(Stored records)

·····

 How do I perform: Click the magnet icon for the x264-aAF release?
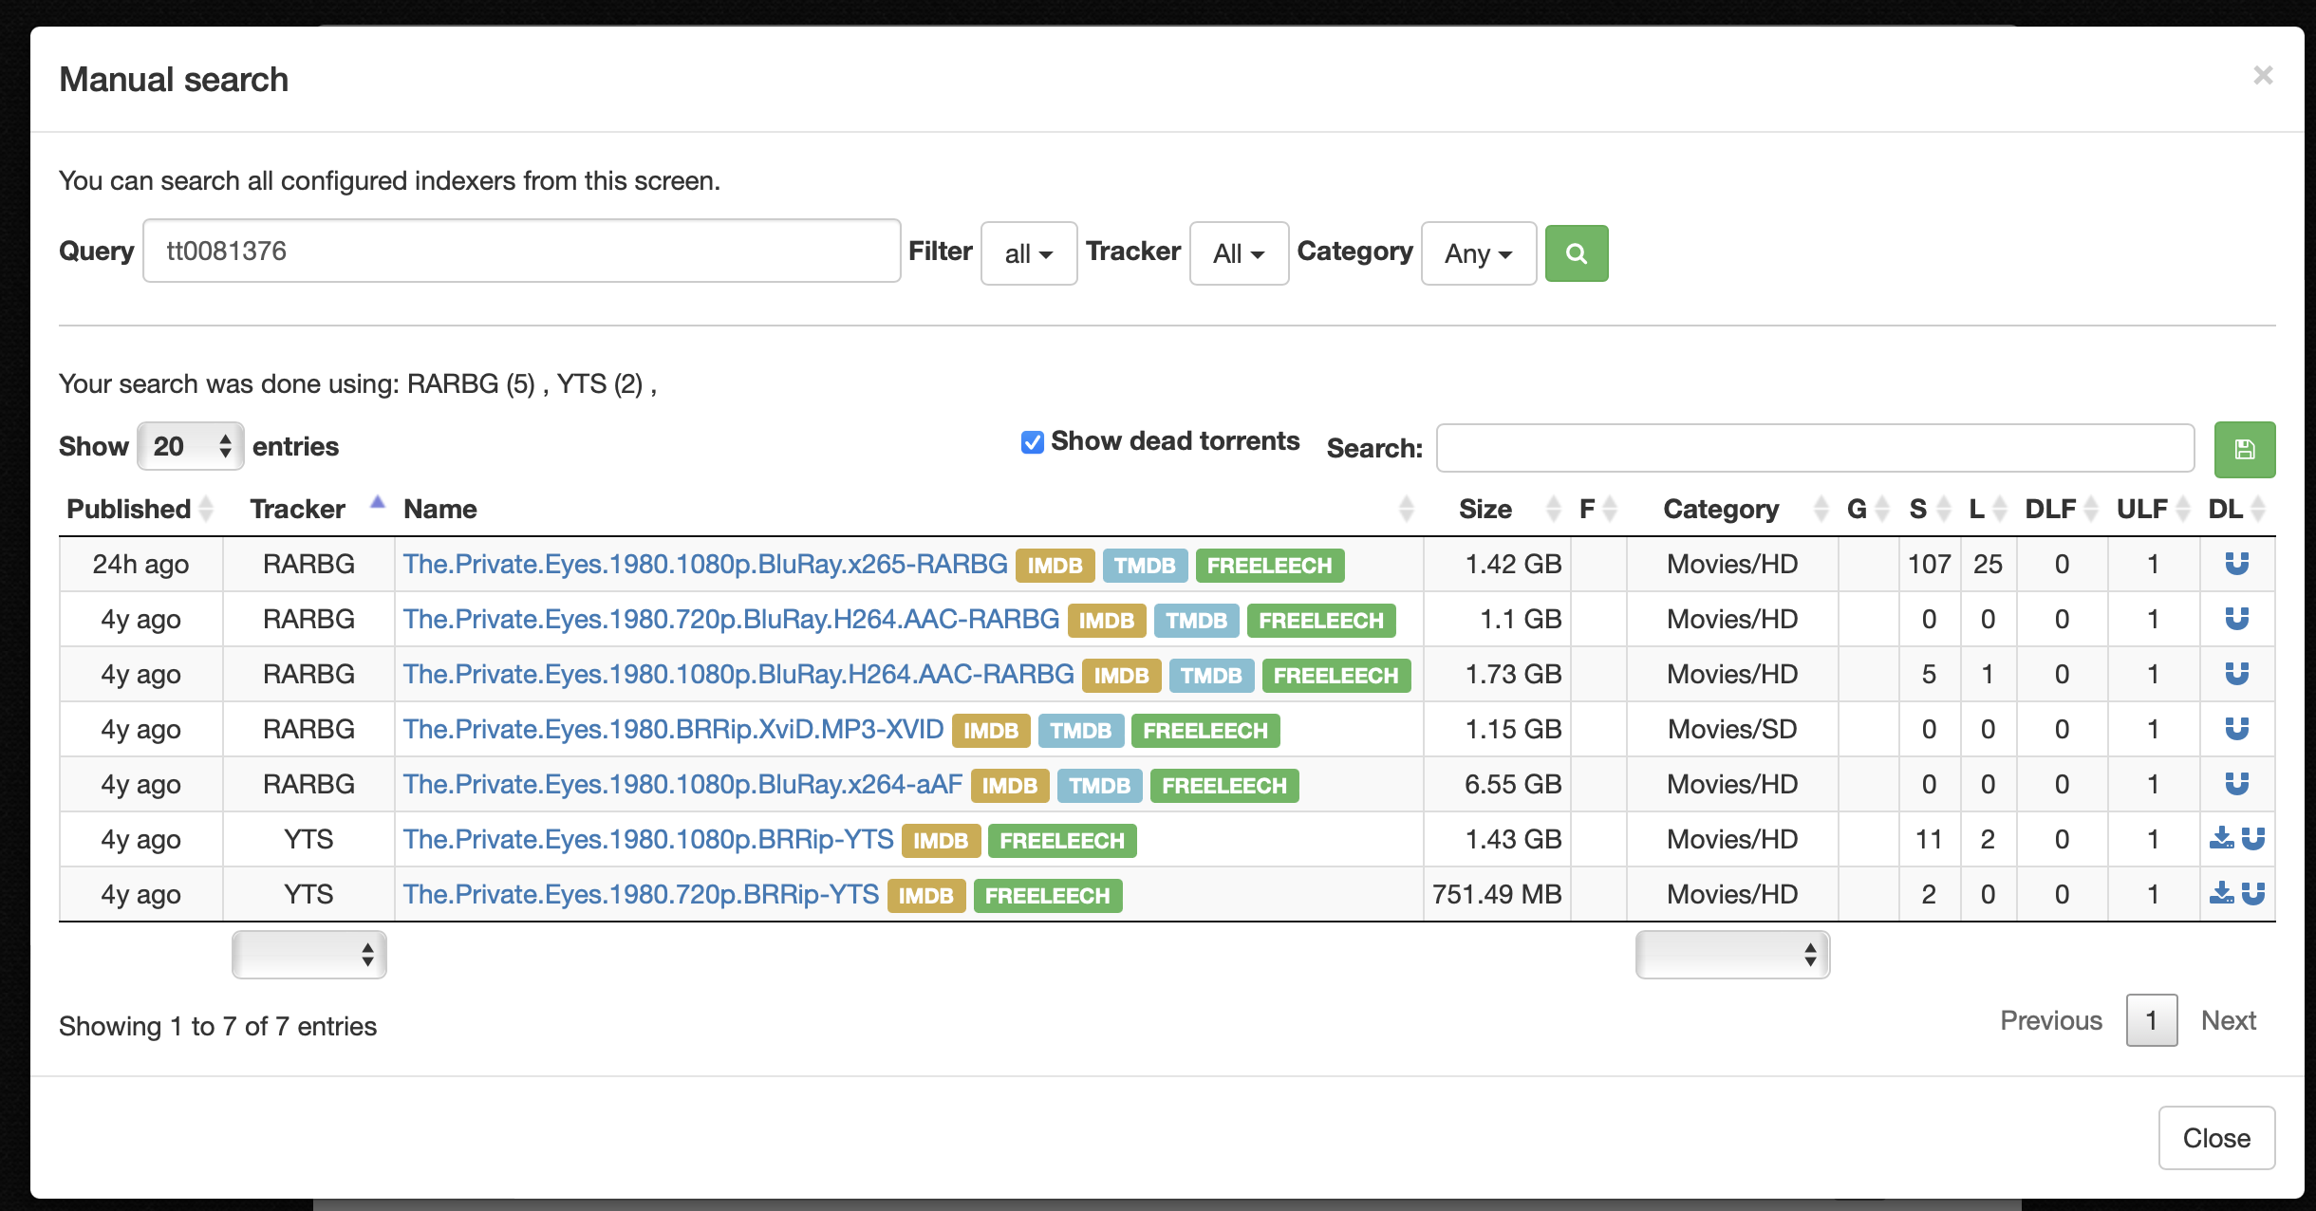click(2236, 784)
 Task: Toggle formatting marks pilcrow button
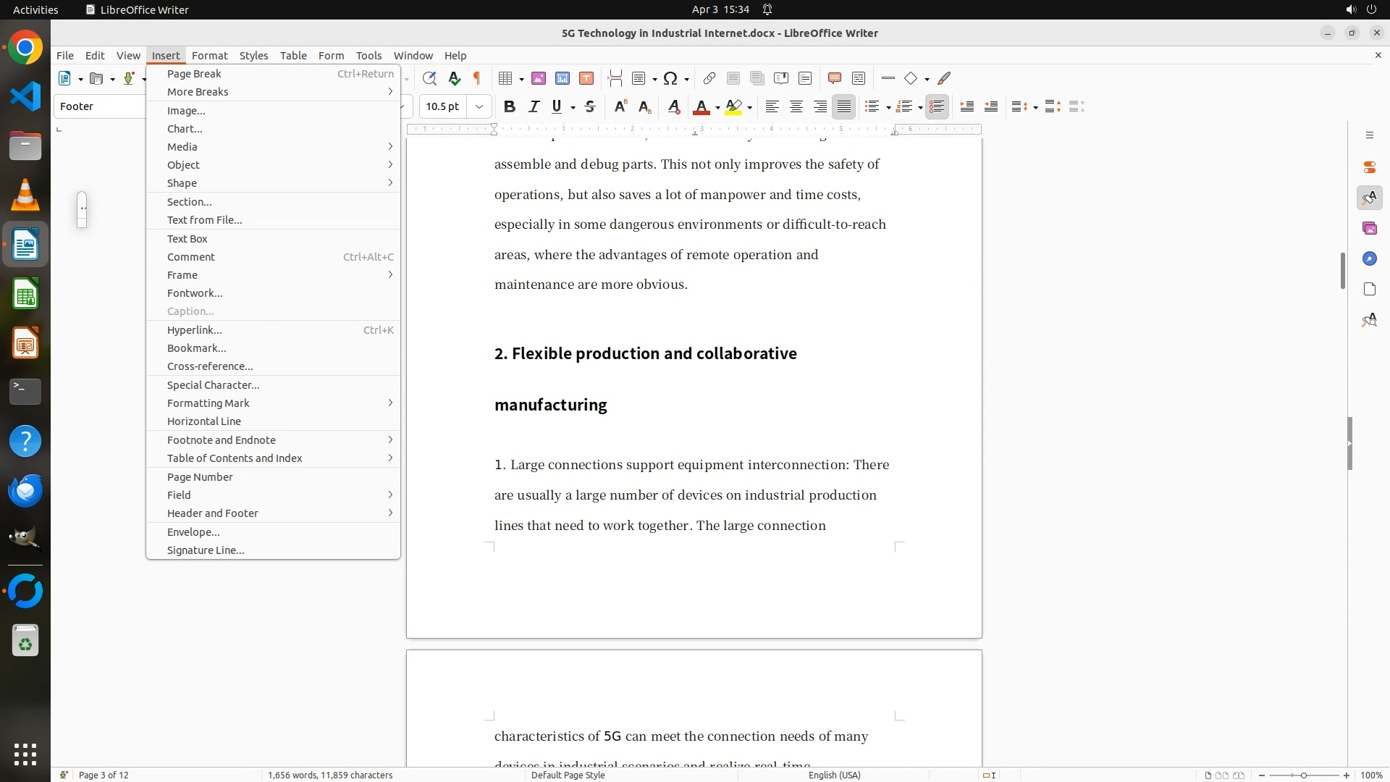(x=477, y=78)
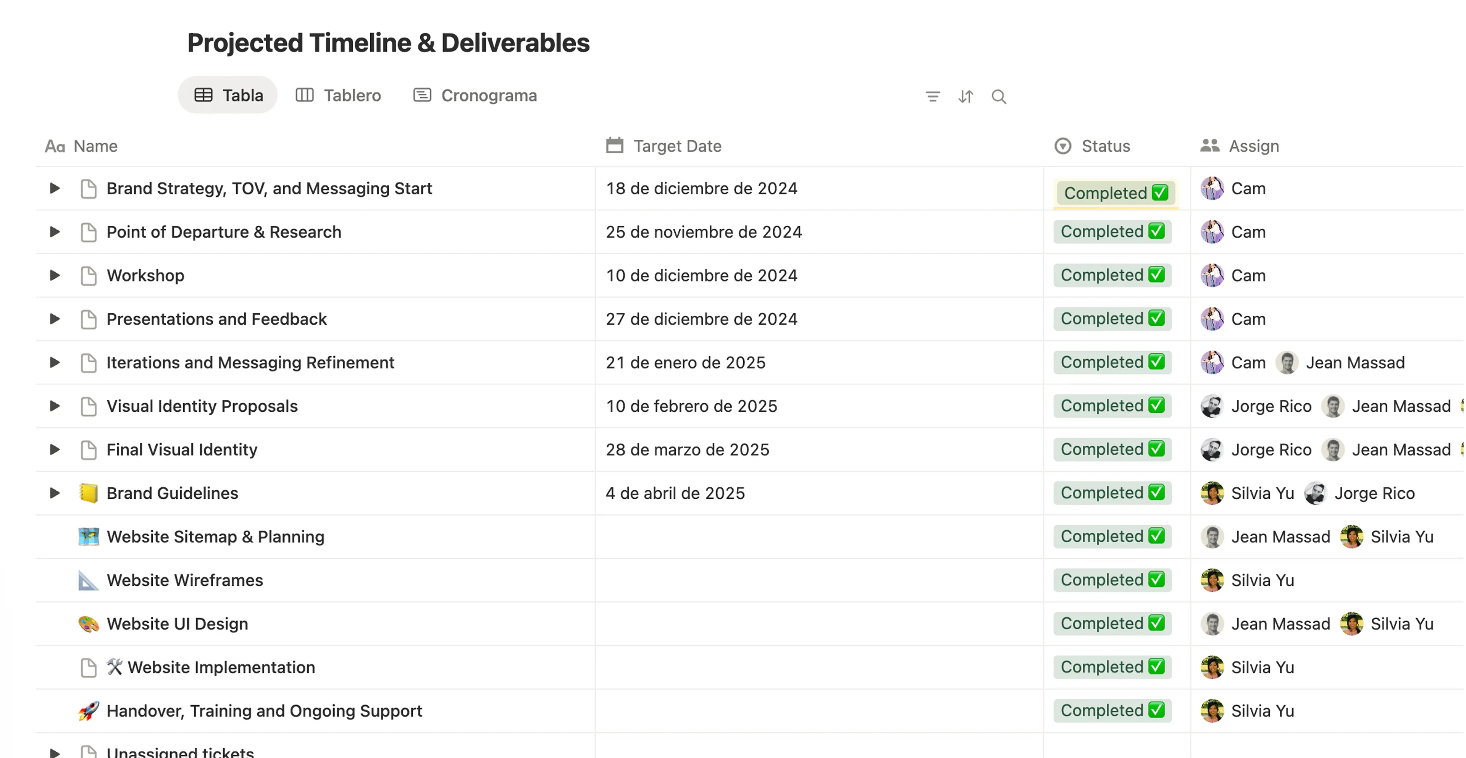The image size is (1466, 758).
Task: Click the Handover rocket icon
Action: [x=88, y=710]
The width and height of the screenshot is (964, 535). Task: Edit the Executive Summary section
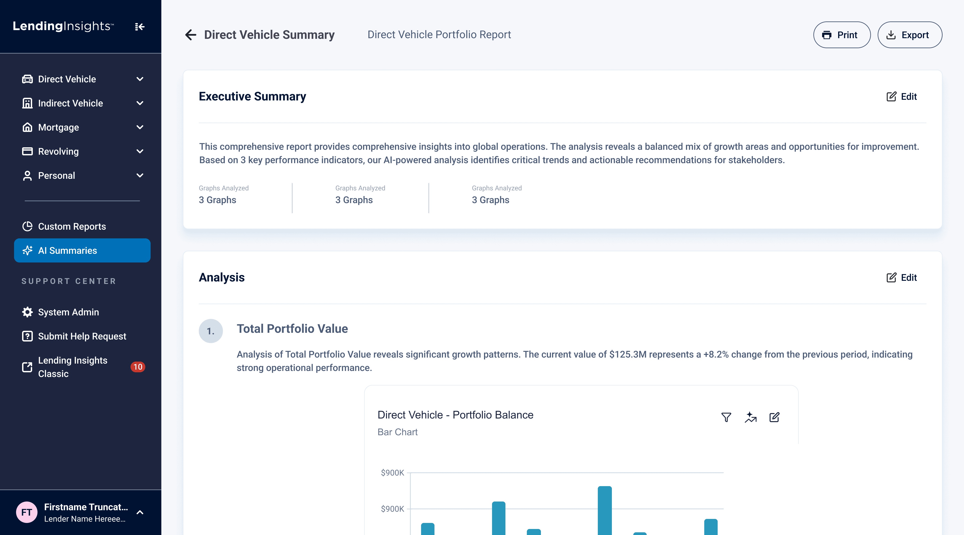point(902,97)
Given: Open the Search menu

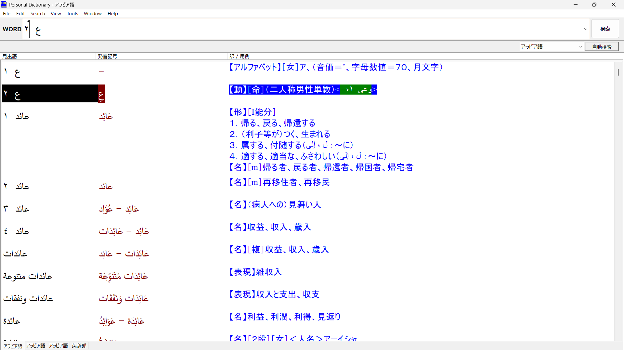Looking at the screenshot, I should [x=37, y=14].
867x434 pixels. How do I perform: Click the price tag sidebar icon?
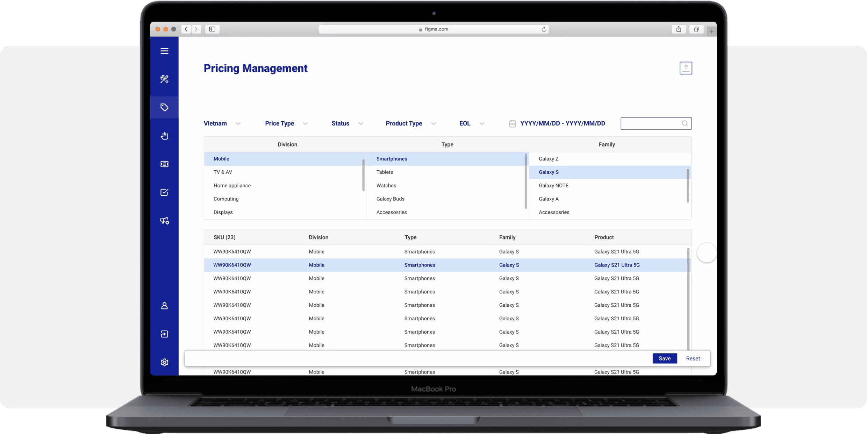pyautogui.click(x=164, y=107)
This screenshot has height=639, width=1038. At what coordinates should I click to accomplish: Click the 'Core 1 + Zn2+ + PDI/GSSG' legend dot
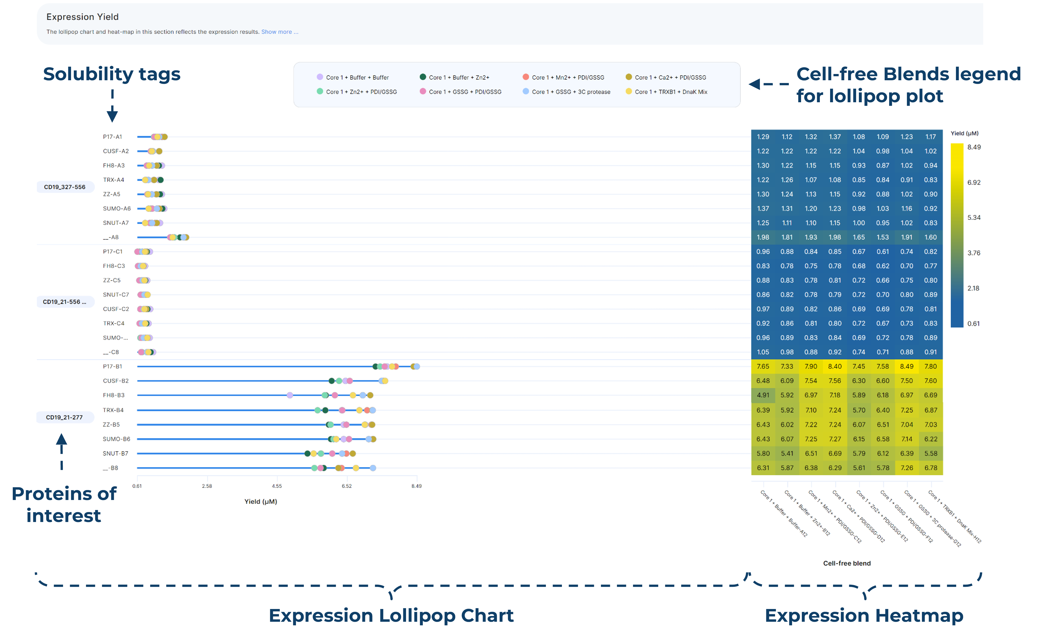tap(320, 91)
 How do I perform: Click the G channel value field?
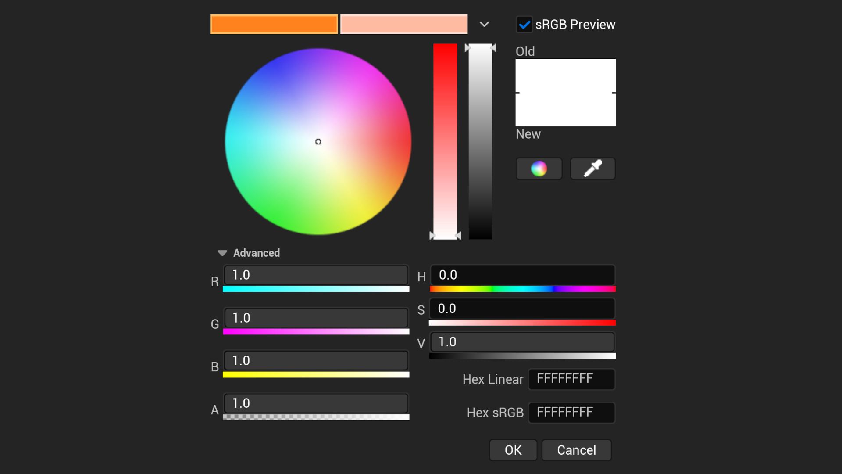click(x=316, y=318)

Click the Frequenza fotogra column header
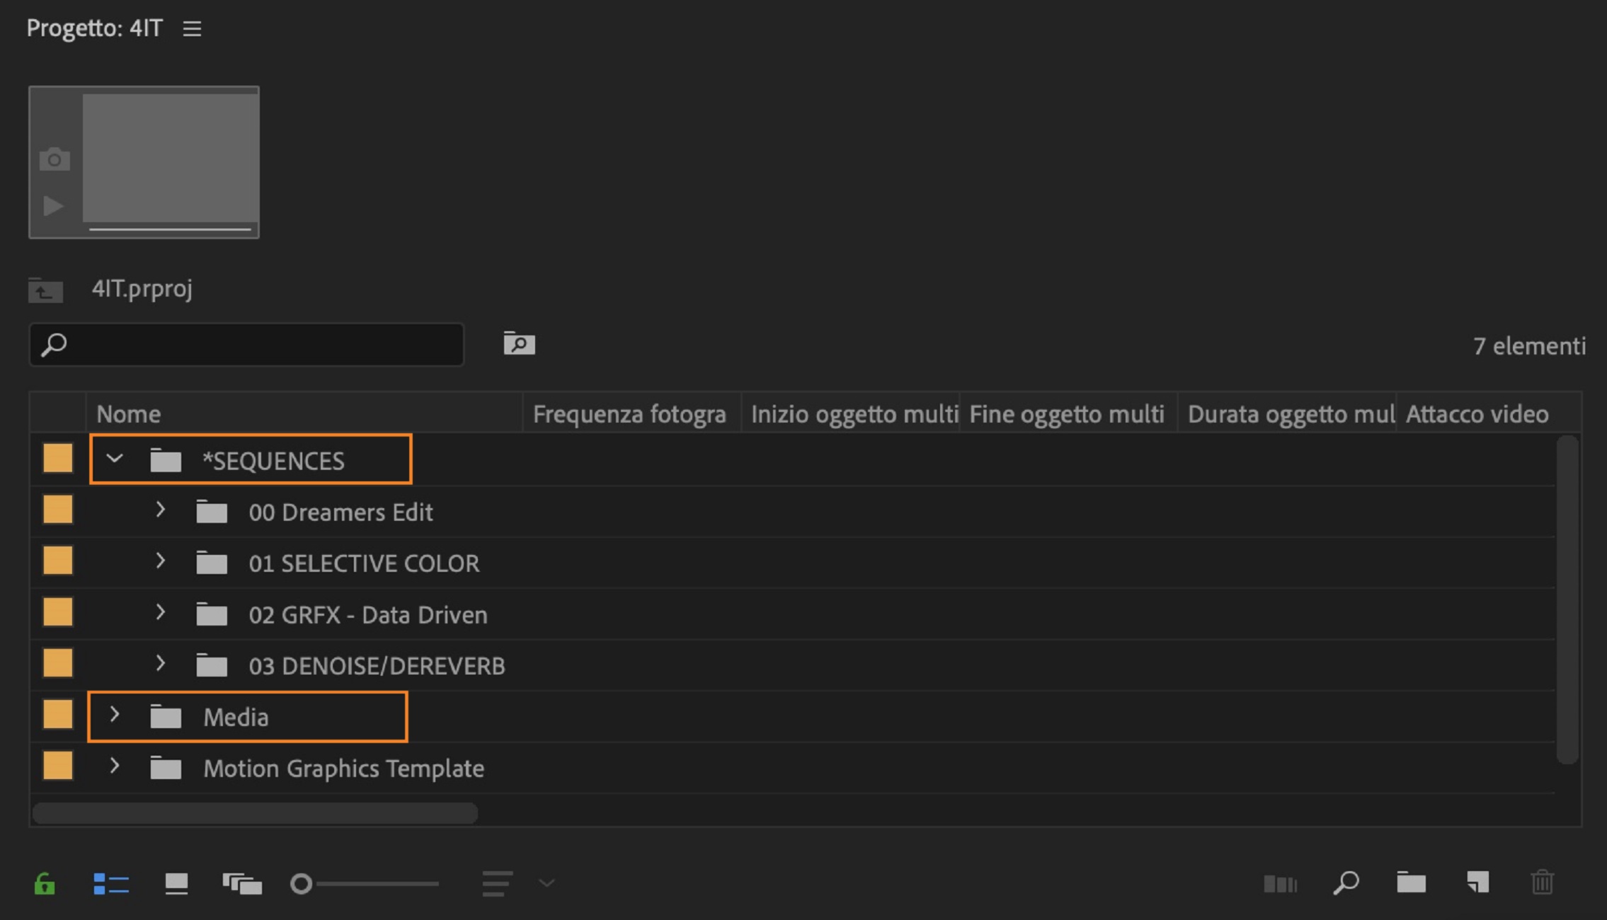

·····

**Work instructions:** The data above must be given back verbatim, minus its images.

**Response area:**
 How do I perform: Click the magnet icon for the x264-aAF release?
click(2236, 784)
 Task: Toggle formatting marks pilcrow button
(x=477, y=78)
The image size is (1466, 758).
Task: Click the Handover rocket icon
Action: [x=88, y=710]
The width and height of the screenshot is (964, 535). Task: Edit the Executive Summary section
point(902,97)
Given: Open the Search menu

Looking at the screenshot, I should [x=37, y=14].
867x434 pixels. How do I perform: Click the price tag sidebar icon?
pyautogui.click(x=164, y=107)
This screenshot has height=639, width=1038. At what coordinates should I click to accomplish: Click the 'Core 1 + Zn2+ + PDI/GSSG' legend dot
tap(320, 91)
 How do I perform: Click the G channel value field?
click(x=316, y=318)

Click the Frequenza fotogra column header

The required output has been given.